Segment Start: Data for this exercise

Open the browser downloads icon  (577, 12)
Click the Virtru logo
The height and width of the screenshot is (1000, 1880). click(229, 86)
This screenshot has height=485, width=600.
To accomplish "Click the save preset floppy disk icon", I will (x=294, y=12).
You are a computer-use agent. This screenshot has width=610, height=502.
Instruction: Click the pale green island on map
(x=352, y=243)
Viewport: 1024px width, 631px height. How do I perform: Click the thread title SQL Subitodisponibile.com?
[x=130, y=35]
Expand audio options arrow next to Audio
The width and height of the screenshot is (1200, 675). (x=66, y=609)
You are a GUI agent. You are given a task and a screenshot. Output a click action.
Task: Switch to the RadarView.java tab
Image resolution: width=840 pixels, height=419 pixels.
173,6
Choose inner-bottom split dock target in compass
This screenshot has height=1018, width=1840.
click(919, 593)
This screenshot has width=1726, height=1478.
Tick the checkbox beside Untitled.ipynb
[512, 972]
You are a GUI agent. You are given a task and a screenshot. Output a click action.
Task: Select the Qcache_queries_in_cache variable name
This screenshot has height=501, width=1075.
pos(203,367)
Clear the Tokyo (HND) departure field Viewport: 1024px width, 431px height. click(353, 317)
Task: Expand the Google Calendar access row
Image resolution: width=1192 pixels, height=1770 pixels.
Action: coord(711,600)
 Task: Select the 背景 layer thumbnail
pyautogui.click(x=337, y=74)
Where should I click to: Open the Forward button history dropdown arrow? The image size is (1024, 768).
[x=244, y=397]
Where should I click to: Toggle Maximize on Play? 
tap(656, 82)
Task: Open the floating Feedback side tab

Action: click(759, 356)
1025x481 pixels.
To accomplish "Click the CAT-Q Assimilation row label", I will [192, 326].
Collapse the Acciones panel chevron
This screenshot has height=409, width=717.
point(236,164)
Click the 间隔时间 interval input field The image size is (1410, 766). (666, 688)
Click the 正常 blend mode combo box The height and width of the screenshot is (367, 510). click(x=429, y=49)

Segment End: Data for this exercise

- About this task: Starting with the line that contains "This screenshot has height=409, width=717.", copy each line through the end of the data exactly, and leave out all earlier lines.

- Solution to the problem:
This screenshot has height=409, width=717.
point(236,164)
Click the 间隔时间 interval input field The image size is (1410, 766). (666, 688)
Click the 正常 blend mode combo box The height and width of the screenshot is (367, 510). click(x=429, y=49)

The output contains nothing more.